─── Provided records

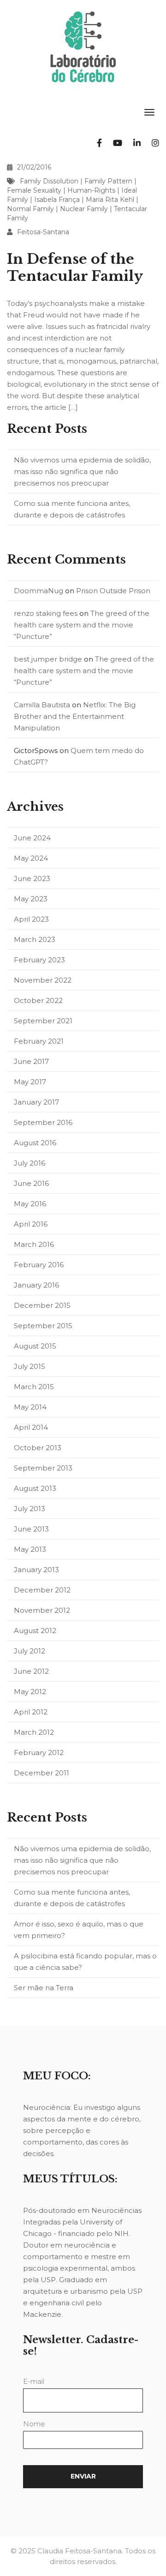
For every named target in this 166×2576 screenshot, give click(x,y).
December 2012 (42, 1590)
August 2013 (35, 1488)
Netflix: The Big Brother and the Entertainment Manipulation (75, 716)
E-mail (33, 2381)
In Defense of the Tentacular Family (75, 267)
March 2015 (34, 1386)
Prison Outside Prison (113, 590)
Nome (34, 2423)
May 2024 (31, 858)
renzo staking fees (45, 613)
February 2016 (39, 1264)
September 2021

──────

The lines from the one holding "Netflix: The Big" to the final line of the entries, both included, are what should be output, exactly and alone.

Netflix: The Big Brother and the Entertainment Manipulation (75, 716)
E-mail (33, 2381)
In Defense of the Tentacular Family (75, 267)
March 2015 (34, 1386)
Prison Outside Prison (113, 590)
Nome (34, 2423)
May 2024 (31, 858)
renzo staking fees (45, 613)
February 2016 (39, 1264)
September 2021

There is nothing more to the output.